__Task set__
a. Reproduce the article about the Home Office leaks word for word, from "Buoyed by the" to "detention without charge.", with both ends included.
b. Locate each line in the records that contains the string "profile", matching case, and copy those lines.

__Document__
___
Buoyed by the encouragement, Mr Galley continued to leak. He told Mr Green about a failed asylum seeker working as a cleaner at the House of Commons. And while working in the office of two Labour political advisers at the Home Office, he gained access to whips’ lists on how Labour MPs were likely to vote on the Counter Terrorism Bill, which proposed introducing 42 days’ detention without charge.
These were handed over to Mr Green during meetings at Westminster Tube station. Finally, he leaked details of the anticipated effects of the recession on crime and immigration. All were used to embarrass the Government. Asked whether leaking had given him a thrill, Mr Galley replied: “There was a sense of achievement in getting this information into the public domain. But then I’d think, ‘For God’s sake, what have I done?’ ”
After the leak of the whips’ list, Mr Galley was interviewed as part of a Cabinet Office leak inquiry, but he was not identified as the mole. But when Scotland Yard was called in by Sir David Normington, the Permanent Secretary at the Home Office, Mr Galley quickly came under suspicion.
He was arrested at his home at 5.30am on November 19 last year. He decided to tell the police everything.“I rang [Mr Green] on the 20th to tell him I had been arrested and he put me in contact with someone from Liberty,” said Mr Galley. “I told him that I had given the police his name so he had plenty of advance warning . . . That was the last time he spoke to me.”
This has left Mr Galley disappointed. He says he was given an impression that the party would find work for him if he was exposed. “I started asking Damian if he would ask about vacancies in the middle [of the relationship] and he said he would,” said Mr Galley. “When I was interviewed by the Cabinet Office for the leak of the first whips’ list I telephoned Damian and told him I had been interviewed and he said, ‘If you are fired, we will look after you’. He did not actually say, ‘We will get you a job’, but I took it to mean that they would find me work. I think that is a pretty reasonable interpretation.”
___
__Material to process__

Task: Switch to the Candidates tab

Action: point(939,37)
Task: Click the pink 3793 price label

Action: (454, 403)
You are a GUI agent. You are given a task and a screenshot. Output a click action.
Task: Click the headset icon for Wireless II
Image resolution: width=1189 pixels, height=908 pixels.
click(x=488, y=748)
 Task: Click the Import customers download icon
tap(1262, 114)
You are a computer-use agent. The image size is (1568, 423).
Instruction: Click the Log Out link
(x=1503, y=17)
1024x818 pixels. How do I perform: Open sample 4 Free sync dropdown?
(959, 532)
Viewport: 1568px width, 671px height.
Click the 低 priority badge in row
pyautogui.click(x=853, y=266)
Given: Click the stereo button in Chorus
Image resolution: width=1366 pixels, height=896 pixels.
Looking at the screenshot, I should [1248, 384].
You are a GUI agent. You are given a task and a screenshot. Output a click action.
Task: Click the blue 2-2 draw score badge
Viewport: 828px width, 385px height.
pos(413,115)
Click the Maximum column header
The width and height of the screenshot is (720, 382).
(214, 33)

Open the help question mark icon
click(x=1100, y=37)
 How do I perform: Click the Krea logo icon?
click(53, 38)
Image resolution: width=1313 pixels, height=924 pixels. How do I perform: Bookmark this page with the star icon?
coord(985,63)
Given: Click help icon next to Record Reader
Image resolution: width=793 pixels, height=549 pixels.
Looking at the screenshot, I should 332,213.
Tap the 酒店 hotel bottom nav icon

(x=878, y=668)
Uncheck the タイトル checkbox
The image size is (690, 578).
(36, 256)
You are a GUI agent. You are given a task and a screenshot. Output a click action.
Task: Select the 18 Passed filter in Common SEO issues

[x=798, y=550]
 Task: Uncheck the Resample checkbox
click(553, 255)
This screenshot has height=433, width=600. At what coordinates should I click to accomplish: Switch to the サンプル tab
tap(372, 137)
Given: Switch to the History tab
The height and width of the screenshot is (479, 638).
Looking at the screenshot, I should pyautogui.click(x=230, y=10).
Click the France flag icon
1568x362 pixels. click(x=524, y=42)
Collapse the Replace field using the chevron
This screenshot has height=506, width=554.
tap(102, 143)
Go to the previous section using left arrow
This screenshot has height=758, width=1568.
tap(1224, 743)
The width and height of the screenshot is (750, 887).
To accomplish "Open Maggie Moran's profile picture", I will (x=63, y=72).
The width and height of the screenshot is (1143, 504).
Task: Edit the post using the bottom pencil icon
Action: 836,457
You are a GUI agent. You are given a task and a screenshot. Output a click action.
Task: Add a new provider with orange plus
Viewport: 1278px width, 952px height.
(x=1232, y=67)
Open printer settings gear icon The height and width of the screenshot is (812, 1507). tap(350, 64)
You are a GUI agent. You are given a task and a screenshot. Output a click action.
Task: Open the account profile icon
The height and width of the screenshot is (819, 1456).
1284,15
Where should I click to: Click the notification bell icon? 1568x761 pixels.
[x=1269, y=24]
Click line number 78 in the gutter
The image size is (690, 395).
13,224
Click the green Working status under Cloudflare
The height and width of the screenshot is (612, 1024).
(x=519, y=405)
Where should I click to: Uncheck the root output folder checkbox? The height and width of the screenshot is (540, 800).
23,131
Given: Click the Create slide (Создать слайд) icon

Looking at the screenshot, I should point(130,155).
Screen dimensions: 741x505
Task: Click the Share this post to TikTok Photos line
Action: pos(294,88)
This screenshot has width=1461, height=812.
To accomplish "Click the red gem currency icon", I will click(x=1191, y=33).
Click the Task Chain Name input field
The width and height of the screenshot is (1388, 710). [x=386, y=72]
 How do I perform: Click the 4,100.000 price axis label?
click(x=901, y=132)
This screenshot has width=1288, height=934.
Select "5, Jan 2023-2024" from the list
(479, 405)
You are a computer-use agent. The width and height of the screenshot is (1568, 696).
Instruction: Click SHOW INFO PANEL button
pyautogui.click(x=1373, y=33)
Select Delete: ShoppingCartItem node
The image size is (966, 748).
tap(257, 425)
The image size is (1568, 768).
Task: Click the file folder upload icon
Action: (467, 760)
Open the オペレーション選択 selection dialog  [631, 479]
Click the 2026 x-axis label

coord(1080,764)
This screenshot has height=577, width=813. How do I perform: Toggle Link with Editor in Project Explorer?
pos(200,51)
___
__Solutions for each task__
a.
Buoyed by the encouragement, Mr Galley continued to leak. He told Mr Green about a failed asylum seeker working as a cleaner at the House of Commons. And while working in the office of two Labour political advisers at the Home Office, he gained access to whips’ lists on how Labour MPs were likely to vote on the Counter Terrorism Bill, which proposed introducing 42 days’ detention without charge.

b.
To accomplish "Open Maggie Moran's profile picture", I will (x=63, y=72).
Task: Open the account profile icon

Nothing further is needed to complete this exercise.